Turfsteken was zeer zwaar werk. Dat gold voor het steken als zodanig, als voor
alle erbij horende werkzaamheden als uitvaren - wegrijden van het gestoken veen
met een kruiwagen - vangen, optassen, omzetten voor het
drogen, Iaden, op mijten zetten enz. Bij warm weer was het transpireren
geblazen en bij regen kou lijden. In de vroegere vastenwetten van de R.K. Kerk
waren de Peelwerkers, evenals bijv. de mijnwerkers, machinisten en stokers,
gedispenseerd van de vasten- en onthoudingswet.
Ruw gezegd
werd vóór 1900 in de Astense Peel turf gestoken uit kuilen. Die kuilen maakte
men, al turf stekend, zelf in het veen. Zo was het al enkele eeuwen lang
gebeurd en men ging er dus gewoon mee door, daartoe ook gedwongen door de
bestendige wateroverlast. Elders is men veel langer met het in kuilen steken
doorgegaan dan in Asten, bijv. in Liessel, waar men heel grote kuilen maakte.
In Asten ging men, evenals in Helenaveen, rond 1900 tot het steken in banken
over. Het steken in kuilen was primitiever en minder rationeel dan het steken
in banken. Men begon vrij willekeurig met een kuil, hoewel gebonden aan de
aanwijzingen van de Peelmeesters. Men koos een droog stuk veen en groef daarin
als begin een kuil ter doorsnede van 1 tot 1 1/2 meter. Als men het turfveen
bereikt had, begon men turf te steken in half cirkelvormige banken om zich
heen. Half cirkelvormig, omdat men contact moest blijven houden met het vaste
veen. Deze vorm bracht mee, dat de turven aan de buitenzijde iets breder waren
dan aan de binnenzijde van de bank. Men stak zo snel mogelijk het goede veen
weg, om het doorsijpelende water zo lang mogelijk voor te blijven. Slecht veen,
of het veen dat men door het opkomende water niet meer kon steken, liet men
zitten. Dat was soms wel 50% zoals in latere tijden bij rationeler turf winning
is gebleken. Daarom is alles later overgegraven en dit loonde zich volkomen. De
volgende dag begon men aan een nieuwe kuil. Deze moest echter minimaal een
meter van de vorige kuil gegraven worden, echter ook niet weer àl te ver, omdat
dan teveel veen bleef zitten. Aldus de verordeningen. In zeer natte jaren
bezweek de tussenwand met de nieuwe kuil wel eens als men diep groef. Dan moest
men het werk natuurlijk staken. In de Ospelse Peel, grenzend aan de Astense,
volgde men een andere manier van turfwinning.

▸ Aangeleverd materiaal
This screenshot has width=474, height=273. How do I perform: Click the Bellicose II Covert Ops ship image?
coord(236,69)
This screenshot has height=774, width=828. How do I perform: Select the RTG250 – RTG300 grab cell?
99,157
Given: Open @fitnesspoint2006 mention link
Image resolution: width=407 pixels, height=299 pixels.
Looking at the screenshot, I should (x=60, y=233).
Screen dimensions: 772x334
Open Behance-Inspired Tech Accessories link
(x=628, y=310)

---

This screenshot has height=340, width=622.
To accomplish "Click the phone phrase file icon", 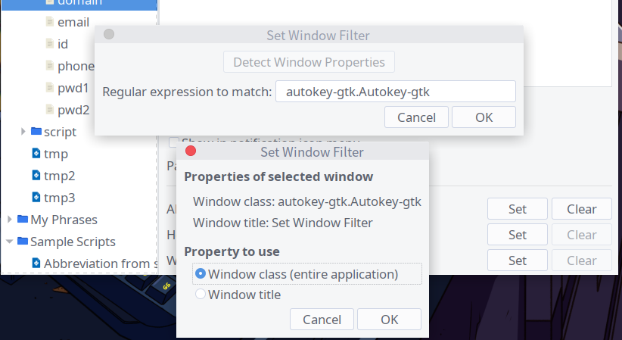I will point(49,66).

▸ Reeks opdrachten
1/ Schrijf het stuk uit de tekst over turfsteken woordelijk over, van "Turfsteken was zeer" tot "grote kuilen maakte.".
2/ Beantwoord met behulp van de tekst over turfsteken deze vragen:
(a) Rond welk jaar ging men in Asten over van het steken in kuilen naar het steken in banken?
(b) Welke doorsnede had de kuil die men als begin in het droge veen groef?
(c) Op welke afstand van de vorige kuil moest een nieuwe kuil minimaal gegraven worden?
Het materiaal speelt hier geen enkele rol.

▸ De antwoorden
1/
Turfsteken was zeer zwaar werk. Dat gold voor het steken als zodanig, als voor
alle erbij horende werkzaamheden als uitvaren - wegrijden van het gestoken veen
met een kruiwagen - vangen, optassen, omzetten voor het
drogen, Iaden, op mijten zetten enz. Bij warm weer was het transpireren
geblazen en bij regen kou lijden. In de vroegere vastenwetten van de R.K. Kerk
waren de Peelwerkers, evenals bijv. de mijnwerkers, machinisten en stokers,
gedispenseerd van de vasten- en onthoudingswet.
Ruw gezegd
werd vóór 1900 in de Astense Peel turf gestoken uit kuilen. Die kuilen maakte
men, al turf stekend, zelf in het veen. Zo was het al enkele eeuwen lang
gebeurd en men ging er dus gewoon mee door, daartoe ook gedwongen door de
bestendige wateroverlast. Elders is men veel langer met het in kuilen steken
doorgegaan dan in Asten, bijv. in Liessel, waar men heel grote kuilen maakte.

2/
(a) Rond 1900.
(b) Een doorsnede van 1 tot 1 1/2 meter.
(c) Minimaal een meter.